The textbook view of the American economy is that it’s free market competition. Companies are fighting it out. Different toothpaste companies are trying to sell you different toothpaste and it’s a largely competitive market. Every once in a while there’s an externality that requires government intervention and then you get these weird things like the “too big to fail” banks, but those are exceptions.
I can tell you my experience, having been now in startups for 30 years, is that the opposite is true. James Burnham was right. We passed from the original model of capitalism, which he called bourgeois capitalism, into a different model, which he called managerial capitalism, some decades back. And the actual correct model of how the U.S. economy works is basically big companies forming oligopolies, cartels, and monopolies and doing all the things that you expect oligopolies, cartels, and monopolies to do. And then they jointly corrupt and capture the regulatory and government process. They end up controlling their regulators.
So most sectors of the economy are a conspiracy between the big incumbents and their punitive regulators. The purpose of the conspiracy is to perpetuate the long-term existence of those monopolies and cartels and to block new competition. To me, that completely explains the education system, both K-12 and the university system. It completely explains the health care system. It completely explains the housing crisis. It completely explains the financial crisis and the bailouts. It completely explains the Twitter Files.

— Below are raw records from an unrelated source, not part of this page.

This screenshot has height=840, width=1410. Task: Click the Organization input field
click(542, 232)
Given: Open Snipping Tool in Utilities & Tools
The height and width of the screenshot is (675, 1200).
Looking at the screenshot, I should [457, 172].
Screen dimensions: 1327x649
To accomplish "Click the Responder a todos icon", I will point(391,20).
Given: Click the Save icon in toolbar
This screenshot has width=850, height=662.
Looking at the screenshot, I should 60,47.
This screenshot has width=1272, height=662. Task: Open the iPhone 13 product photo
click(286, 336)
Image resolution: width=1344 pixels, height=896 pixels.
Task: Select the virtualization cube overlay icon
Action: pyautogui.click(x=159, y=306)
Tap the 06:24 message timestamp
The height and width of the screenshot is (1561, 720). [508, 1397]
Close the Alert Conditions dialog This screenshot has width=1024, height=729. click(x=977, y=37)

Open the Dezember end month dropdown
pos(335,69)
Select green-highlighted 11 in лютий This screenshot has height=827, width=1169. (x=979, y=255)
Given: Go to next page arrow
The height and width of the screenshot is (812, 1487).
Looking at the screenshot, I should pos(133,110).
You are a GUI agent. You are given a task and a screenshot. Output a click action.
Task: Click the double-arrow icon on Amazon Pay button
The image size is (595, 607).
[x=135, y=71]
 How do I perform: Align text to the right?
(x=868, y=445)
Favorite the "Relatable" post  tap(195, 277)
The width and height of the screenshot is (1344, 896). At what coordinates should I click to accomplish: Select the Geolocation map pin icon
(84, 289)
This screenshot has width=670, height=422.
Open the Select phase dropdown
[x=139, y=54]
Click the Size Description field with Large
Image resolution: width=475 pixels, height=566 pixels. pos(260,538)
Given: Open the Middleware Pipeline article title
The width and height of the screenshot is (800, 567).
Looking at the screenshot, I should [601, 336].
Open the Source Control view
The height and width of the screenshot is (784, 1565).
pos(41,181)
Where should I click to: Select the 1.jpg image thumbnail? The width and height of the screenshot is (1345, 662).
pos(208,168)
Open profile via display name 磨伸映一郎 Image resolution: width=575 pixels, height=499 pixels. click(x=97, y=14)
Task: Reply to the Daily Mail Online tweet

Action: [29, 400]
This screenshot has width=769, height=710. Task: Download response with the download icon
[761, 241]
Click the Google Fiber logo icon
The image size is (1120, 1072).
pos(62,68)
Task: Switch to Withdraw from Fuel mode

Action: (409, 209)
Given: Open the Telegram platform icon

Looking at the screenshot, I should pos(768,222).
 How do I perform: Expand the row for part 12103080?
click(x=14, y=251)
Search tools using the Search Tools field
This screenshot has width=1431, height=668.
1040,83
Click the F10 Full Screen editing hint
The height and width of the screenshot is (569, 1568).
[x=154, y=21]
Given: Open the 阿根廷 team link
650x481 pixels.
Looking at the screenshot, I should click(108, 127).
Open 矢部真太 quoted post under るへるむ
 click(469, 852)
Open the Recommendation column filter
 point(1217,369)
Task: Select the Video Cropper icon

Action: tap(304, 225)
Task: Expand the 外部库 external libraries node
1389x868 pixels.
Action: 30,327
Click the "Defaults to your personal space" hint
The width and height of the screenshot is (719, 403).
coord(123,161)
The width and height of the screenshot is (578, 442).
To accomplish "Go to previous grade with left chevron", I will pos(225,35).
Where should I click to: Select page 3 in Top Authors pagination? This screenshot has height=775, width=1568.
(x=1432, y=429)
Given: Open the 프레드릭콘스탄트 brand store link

Are there sectors that are less subject to that dynamic you just described?
The question is always the same: Is there actual competition? The idea of capitalism is basically an economic form of the idea of evolution—natural selection and survival of the fittest and the idea that a superior product ought to win in the market and that markets ought to be open to competition and a new company can come along with a better widget and take out the incumbents because its widget is superior and customers like it better.
Is there actual competition happening or not? Do consumers actually have the ability to fully select among the existing alternatives? Can you actually bring a new widget to market or do you get blocked out? Because the regulatory wall that’s been established makes that prohibitive.
The great example of this is banking, where the big thing in 2008 was, “We need to bail out these banks because they’re ‘too big to fail.'” And so then there were screams of the need to reform the “too big to fail” banks. That led to Dodd-Frank. The result of Dodd-Frank—I call it the Big Bank Protection Act—is that the “too big to fail” banks are now much larger than before and the number of new banks being created in the U.S. has dropped to zero.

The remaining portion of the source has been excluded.